### PASSAGE PROVIDED:
%%

FOR IMMEDIATE RELEASE                                                   ENR
TUESDAY, MARCH 21, 1995                                  DOJ (202) 616-0189
                                                         TDD (202) 514-1888
                                                         EPA (206) 553-1506
                                                         USA (907) 271-5071


          KETCHIKAN PULP CO. TO PAY $3 MILLION IN CIVIL PENALTIES
              AND UP TO $6 MILLION TO HELP RESTORE WARD COVE

        Settlement Follows $3 Million Criminal Fine Two Weeks Ago

     WASHINGTON, D.C.  -- Two weeks after agreeing to millions of
dollars in criminal fines for its dumping activities, the Ketchikan
Pulp Company ("KPC") will pay $3.1 million more in civil penalties
and spend up to $6 million cleaning up the damage it caused to
Alaska's Ward Cove, the Justice Department and Environmental
Protection Agency announced today.  The settlement, lodged in a
consent decree in the Federal District Court in Anchorage, resolves
Clean Water Act and Clean Air Act claims pending since 1992.

%%

### SUPPLIED MATERIAL:
%%

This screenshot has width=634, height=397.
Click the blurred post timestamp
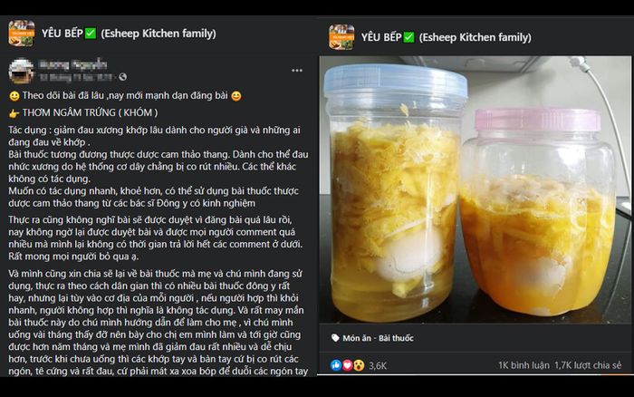point(76,77)
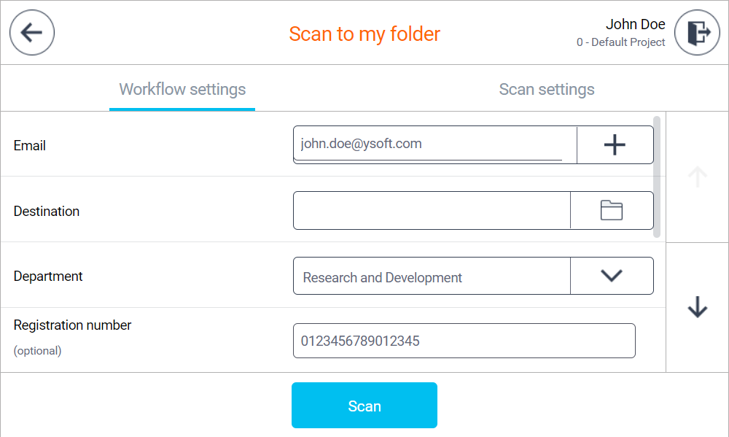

%%

### PROBLEM A:
Translate this sentence from the Ketchikan Pulp press release into Spanish: "The settlement, lodged in a consent decree in the Federal District Court in Anchorage, resolves Clean Water Act and Clean Air Act claims pending since 1992."
### PROBLEM B:
Carry the Ketchikan Pulp press release forward from its final sentence.

### EXERCISE OUTPUT A:
El acuerdo, presentado mediante un decreto de consentimiento ante el Tribunal Federal de Distrito en Anchorage, resuelve las reclamaciones en virtud de la Ley de Agua Limpia y la Ley de Aire Limpio pendientes desde 1992.

### EXERCISE OUTPUT B:
     In a separate criminal plea agreement filed March 6 involving
Clean Water Act violations, KPC agreed to pay $3 million in fines
for 14 counts of dumping harmful sludge and wastewater into
Alaska's Ward Cove over a three-year period, including intentional
dumping that lasted five straight days.  More than half of the
criminal penalty will be suspended if KPC spends at least
$1,750,000 to complete an ambitious pollution prevention program.

     "Indifference and illegal waste disposal threaten Alaska's
ecosystem," said Lois Schiffer, Assistant Attorney General for
Environment and Natural Resources.  "Ketchikan is paying the price
for fouling the environment.  At the same time, Ketchikan's
commitments to improve operations are positive steps to fix the
problems it created."

     "Today's events mark and end to a major enforcement effort by
EPA, and a beginning for the rehabilitation of Wards Cove," said
Chuck Clarke, EPA's Northwest Regional Administrator. 

     KPC manufactures wood pulp and other logging products.  Its
mill uses chemicals to manufacture dissolving-grade wood pulp,
which is the raw material used in producing rayon, cellophane and
and other products.



                                  (MORE)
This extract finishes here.